Antihypertensive effects of the novel potassium channel activator SKP-450 and its major metabolites in rats.

摘要

Antihypertensive effects of SKP-450 (KR-30450, CAS 172489-10-0, (-)-(2R)-2"-(1",3"-dioxolan-2-yl)-2-2methyl-4-(2'-oxopyrr olidin-1-yl)-6- nitro-2H-1-benzopyran), a newly synthesized potassium channel activator, and its major metabolites SKP-818 ((-)-(2R)-2"-hydroxymethyl-2-methyl-4-(2'-oxopyrrolidin-1-yl)-6-ni tro- 2H-1-benzopyran) and SKP-310 ((-)-(2R)-2"-carboxy-2-methyl-4-(2'-oxopyrrolidin-1-yl)-6-nitro-2H -1- benzopyran) were evaluated in freely moving spontaneously hypertensive (SHR), renally hypertenisve (RHR), DOCA/salt-induced hypertensive (DHR) and normotensive rats (NR).

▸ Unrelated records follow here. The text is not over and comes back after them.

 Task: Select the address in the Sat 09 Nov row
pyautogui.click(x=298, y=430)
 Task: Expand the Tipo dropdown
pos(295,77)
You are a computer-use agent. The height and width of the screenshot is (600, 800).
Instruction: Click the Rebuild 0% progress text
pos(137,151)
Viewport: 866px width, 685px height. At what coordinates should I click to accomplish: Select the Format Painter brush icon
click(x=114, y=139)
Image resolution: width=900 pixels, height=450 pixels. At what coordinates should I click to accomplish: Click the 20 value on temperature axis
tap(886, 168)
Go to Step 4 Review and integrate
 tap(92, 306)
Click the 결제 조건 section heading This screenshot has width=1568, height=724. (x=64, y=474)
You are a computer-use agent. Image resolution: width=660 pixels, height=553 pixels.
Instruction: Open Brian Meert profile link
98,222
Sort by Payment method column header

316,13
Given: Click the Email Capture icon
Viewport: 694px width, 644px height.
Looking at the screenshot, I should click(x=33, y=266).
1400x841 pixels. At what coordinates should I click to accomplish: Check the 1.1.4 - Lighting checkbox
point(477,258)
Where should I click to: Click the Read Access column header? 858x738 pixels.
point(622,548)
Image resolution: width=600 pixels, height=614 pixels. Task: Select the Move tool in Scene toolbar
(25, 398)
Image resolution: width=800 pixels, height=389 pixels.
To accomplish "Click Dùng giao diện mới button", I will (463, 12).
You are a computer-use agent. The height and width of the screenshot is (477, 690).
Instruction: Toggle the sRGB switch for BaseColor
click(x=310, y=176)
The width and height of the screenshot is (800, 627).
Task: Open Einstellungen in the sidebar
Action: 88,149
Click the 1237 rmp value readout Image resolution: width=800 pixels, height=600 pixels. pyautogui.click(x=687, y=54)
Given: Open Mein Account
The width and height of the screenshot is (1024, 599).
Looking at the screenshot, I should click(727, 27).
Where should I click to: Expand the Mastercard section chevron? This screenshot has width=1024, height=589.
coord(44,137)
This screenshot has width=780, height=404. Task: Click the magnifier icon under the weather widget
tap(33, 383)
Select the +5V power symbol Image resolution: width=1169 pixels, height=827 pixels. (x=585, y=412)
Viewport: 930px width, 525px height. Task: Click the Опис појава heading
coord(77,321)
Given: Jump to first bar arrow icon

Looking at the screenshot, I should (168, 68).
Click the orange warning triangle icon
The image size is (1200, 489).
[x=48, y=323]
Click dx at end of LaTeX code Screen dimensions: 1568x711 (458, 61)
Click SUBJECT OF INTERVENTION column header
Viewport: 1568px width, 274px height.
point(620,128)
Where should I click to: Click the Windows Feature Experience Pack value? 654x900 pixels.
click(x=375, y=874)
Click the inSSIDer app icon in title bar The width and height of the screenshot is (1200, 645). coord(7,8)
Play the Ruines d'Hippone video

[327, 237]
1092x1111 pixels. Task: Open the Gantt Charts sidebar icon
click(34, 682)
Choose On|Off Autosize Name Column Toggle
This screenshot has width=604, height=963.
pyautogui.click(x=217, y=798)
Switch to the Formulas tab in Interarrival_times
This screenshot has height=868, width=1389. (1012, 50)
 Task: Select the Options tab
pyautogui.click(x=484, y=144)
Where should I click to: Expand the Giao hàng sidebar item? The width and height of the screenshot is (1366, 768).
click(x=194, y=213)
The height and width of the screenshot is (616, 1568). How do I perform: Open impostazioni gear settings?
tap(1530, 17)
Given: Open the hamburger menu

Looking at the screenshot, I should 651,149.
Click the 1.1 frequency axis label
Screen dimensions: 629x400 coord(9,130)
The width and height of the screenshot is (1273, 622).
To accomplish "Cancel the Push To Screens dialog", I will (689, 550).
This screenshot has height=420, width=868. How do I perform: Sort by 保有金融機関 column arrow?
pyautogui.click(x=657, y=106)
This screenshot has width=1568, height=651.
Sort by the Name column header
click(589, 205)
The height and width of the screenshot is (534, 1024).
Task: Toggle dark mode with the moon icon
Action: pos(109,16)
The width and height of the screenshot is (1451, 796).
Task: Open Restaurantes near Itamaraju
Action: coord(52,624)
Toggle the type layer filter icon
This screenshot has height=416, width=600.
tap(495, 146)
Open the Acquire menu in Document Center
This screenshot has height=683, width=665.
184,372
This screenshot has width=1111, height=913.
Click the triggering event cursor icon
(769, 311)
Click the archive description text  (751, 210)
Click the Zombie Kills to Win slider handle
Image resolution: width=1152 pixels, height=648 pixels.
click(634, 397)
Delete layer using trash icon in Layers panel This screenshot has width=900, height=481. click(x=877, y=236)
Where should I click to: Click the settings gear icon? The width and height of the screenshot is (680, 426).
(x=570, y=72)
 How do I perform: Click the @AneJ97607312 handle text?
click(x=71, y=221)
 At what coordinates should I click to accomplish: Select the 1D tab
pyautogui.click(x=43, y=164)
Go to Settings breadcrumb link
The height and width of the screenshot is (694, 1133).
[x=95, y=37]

The effects of long-term treatment with SKP-450 on blood pressure and arterial reactivity were also studied in SHR. SKP-450 (3-300 micrograms/kg, p.o.) and SKP-818 (3-100 micrograms/kg, i.v.) dose-dependently decreased mean arterial pressure (MAP) (potency order: SKP-450, RHR > SHR = DHR > NR; SKP-818, DHR = SHR = RHR > NR); however, SKP-310 did not influence MAP. Compared with lemakalim, SKP-450 was 2 to 5 fold more potent in SHR and NR, and equipotent in RHR and DHR. Repeatedly administration of SKP-450 to SHR over 21 days (10 and 30 micrograms/kg, p.o., once a day), had no significant effect on the degree and pattern of its antihypertensive effects and on the reactivity of isolated aorta to various vasoconstrictors and vasodilators. These results suggest that SKP-450 is a potent peripheral vasodilator acting without the development of tolerance and the alteration in vascular reactivity. SKP-818 and SKP-310 may play a role as an active metabolite and inactive intermediary, respectively.